• [Written request]
Please copy every one of the lines below, character for character, with nothing changed.

>> begin

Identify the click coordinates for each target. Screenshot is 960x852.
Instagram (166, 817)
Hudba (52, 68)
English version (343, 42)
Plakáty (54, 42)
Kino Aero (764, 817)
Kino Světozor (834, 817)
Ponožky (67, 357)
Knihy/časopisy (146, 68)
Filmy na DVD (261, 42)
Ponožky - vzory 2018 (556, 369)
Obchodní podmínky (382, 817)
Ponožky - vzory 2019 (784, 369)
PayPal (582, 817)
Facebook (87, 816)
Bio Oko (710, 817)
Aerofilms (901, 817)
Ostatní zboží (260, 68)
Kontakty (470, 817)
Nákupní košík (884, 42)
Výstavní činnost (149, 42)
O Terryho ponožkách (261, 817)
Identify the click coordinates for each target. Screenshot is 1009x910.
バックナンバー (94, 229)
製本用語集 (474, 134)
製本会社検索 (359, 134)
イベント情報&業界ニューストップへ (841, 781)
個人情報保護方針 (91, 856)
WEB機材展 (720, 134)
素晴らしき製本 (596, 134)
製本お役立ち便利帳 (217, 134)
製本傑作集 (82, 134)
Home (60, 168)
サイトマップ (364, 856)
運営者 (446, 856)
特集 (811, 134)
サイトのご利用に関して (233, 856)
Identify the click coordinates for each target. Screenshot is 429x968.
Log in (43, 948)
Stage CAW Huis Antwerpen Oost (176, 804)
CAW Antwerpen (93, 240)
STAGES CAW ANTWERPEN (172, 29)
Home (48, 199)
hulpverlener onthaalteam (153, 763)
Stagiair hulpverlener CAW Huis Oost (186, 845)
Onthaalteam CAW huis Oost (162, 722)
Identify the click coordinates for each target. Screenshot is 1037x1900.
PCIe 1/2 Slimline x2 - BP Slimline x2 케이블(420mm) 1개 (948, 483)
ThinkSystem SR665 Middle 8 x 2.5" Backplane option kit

>> end

• [Written answer]
Identify the click coordinates for each target. Screenshot is 960x852.
Instagram (166, 817)
Hudba (52, 68)
English version (343, 42)
Plakáty (54, 42)
Kino Aero (764, 817)
Kino Světozor (834, 817)
Ponožky (67, 357)
Knihy/časopisy (146, 68)
Filmy na DVD (261, 42)
Ponožky - vzory 2018 (556, 369)
Obchodní podmínky (382, 817)
Ponožky - vzory 2019 (784, 369)
PayPal (582, 817)
Facebook (87, 816)
Bio Oko (710, 817)
Aerofilms (901, 817)
Ostatní zboží (260, 68)
Kontakty (470, 817)
Nákupní košík (884, 42)
Výstavní činnost (149, 42)
O Terryho ponožkách (261, 817)
Identify the click coordinates for each target. Screenshot is 1009x910.
バックナンバー (94, 229)
製本用語集 (474, 134)
製本会社検索 (359, 134)
イベント情報&業界ニューストップへ (841, 781)
個人情報保護方針 (91, 856)
WEB機材展 (720, 134)
素晴らしき製本 (596, 134)
製本お役立ち便利帳 (217, 134)
製本傑作集 (82, 134)
Home (60, 168)
サイトマップ (364, 856)
運営者 (446, 856)
特集 (811, 134)
サイトのご利用に関して (233, 856)
Identify the click coordinates for each target. Screenshot is 429x968.
Log in (43, 948)
Stage CAW Huis Antwerpen Oost (176, 804)
CAW Antwerpen (93, 240)
STAGES CAW ANTWERPEN (172, 29)
Home (48, 199)
hulpverlener onthaalteam (153, 763)
Stagiair hulpverlener CAW Huis Oost (186, 845)
Onthaalteam CAW huis Oost (162, 722)
Identify the click coordinates for each target. Screenshot is 1037x1900.
PCIe 1/2 Slimline x2 - BP Slimline x2 케이블(420mm) 1개 (948, 483)
ThinkSystem SR665 Middle 8 x 2.5" Backplane option kit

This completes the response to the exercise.